Professors Joseph Massad and George Saliba, the only two professors named in the ad hoc faculty committee’s report on students’ claims of classroom intimidation, criticized yesterday the committee’s findings on two specific complaints lodged against them.
Massad was much more forceful in his critique than Saliba was, saying in an e-mail message that he finds the report’s findings “inaccurate and unfair.” Massad also accused the committee of having “bowed to the very outside pressure which it criticizes as well as the pressure coming its way from the Columbia administration.”
In contrast, Saliba, who also responded to an interview request only by e-mail, expressed “admiration and sincere appreciation for the efforts put by the members of the ad hoc committee” but criticized what he sees as the committee’s imprecise characterization of an incident involving a conversation he had with a student four years ago.
Although the five-member committee interviewed 62 people and reviewed more than 60 written submissions, the report, which was made public yesterday morning, addressed just three particular instances of alleged professorial abuse, each of them highly controversial and well-publicized since they were introduced in the Columbia Unbecoming documentary last year. The first two episodes concerned Massad, an assistant professor of Middle East and Asian languages and cultures; the third concerned Saliba, a full professor in the MEALAC department.
The student complaint that the committee found to be the most grave was a claim made by Deena Shanker, BC ’05, that Massad shouted at her during a class in 2002, “If you’re going to deny the atrocities being committed against Palestinians, then you can get out of my classroom!” According to the committee, two students—one who was registered in the class and another who was a visitor for the day—confirmed the bulk of Shanker’s account. But two graduate student teaching assistants and an undergraduate told the committee they did not recall the incident, and Massad has denied that it occurred.

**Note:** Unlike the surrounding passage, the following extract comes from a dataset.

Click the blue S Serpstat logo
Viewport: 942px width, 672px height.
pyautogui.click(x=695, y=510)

Nonetheless, the committee found the nature of the complaint to be “credible,” saying Massad “exceeded commonly accepted bounds” and violated his professorial duty to exercise mutual respect and self-discipline.

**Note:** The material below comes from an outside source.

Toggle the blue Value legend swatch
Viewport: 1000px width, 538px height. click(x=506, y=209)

In an e-mail to Spectator, Massad denounced the committee as “illegitimate” and wrote, “The report gives no reason why Shanker’s account and her witnesses are more credible than mine and my witnesses. The report never explains the rationale on which they based their judgment that a he-said-she-said situation can be resolved in this manner.”
Indeed, the report does not explain precisely what criteria the committee used to decide whether an incident was “credible.” Ira Katznelson, the Ruggles professor of political science and history and the chair of the ad hoc committee, said in an interview that he would not comment on the content of the report because he wanted the document to speak for itself. Other members of the committee declined interviews yesterday, saying the report, at least for the time being, must stand on its own.
Katznelson did, however, speak about the process by which the committee considered student grievances. Asked why only three particular incidents were addressed in the report, he said, “The committee heard and assessed all complaints and concerns brought to it. It’s in the nature of the report not to literally repeat comprehensively everything heard, but to make judgments. And that we tried to do judiciously.”
The second episode addressed in the report concerned a remark Massad is said to have made to former School of General Studies student Tomy Schoenfeld, who was not one of Massad’s students, at an event sponsored by a student group in late 2001 or early 2002. The committee did not issue a conclusive evaluation of the event partly because no one it interviewed could recall important details about the nature of the event. The committee said only that the episode “falls into a challenging grey zone.” Massad did not address this incident in his e-mail to Spectator.
The third instance involved a remark that Saliba made to Lindsay Shrier, one of his students, in 2001. According to Shrier, Saliba told her she was “not a Semite” and had “no claim to the land of Israel” because she has green eyes. Saliba has maintained that he does not remember the particular conversation but believes Shrier misunderstood an argument he sometimes makes to illustrate the problems of making historical claims for land ownership on the basis of religion.
The committee said it found the conversation and the reference to eye color credible. “But as it is impossible to judge the imputation,” the committee said, “and since more than one reading of the statement is viable, we conclude that however regrettable a personal reference might have been, it is a good deal more likely to have been a statement that was integral to an argument about the uses of history and lineage than an act approaching intimidation.”
Saliba wrote in an e-mail to Spectator that he never made a “personal reference” and questioned why the committee would assert that he did make such a reference based solely on a student’s faulty memory of a conversation that took place four years ago. He also said the committee’s attempt to summarize his argument about land-based claims was “garbled” and “missed the point.” He previously explained the argument fully in an opinion submission to Spectator published on Nov. 3, he said.
Hamid Dabashi, the Hagop Kevorkian professor of Iranian studies, did not respond to e-mail and phone messages seeking comment yesterday. Like Massad and Saliba, Dabashi was singled out in Columbia Unbecoming, but the committee’s report did not address any of the complaints made against him. Professor Marc Van De Mieroop, the chair of the MEALAC department, also did not return a phone call to his office yesterday.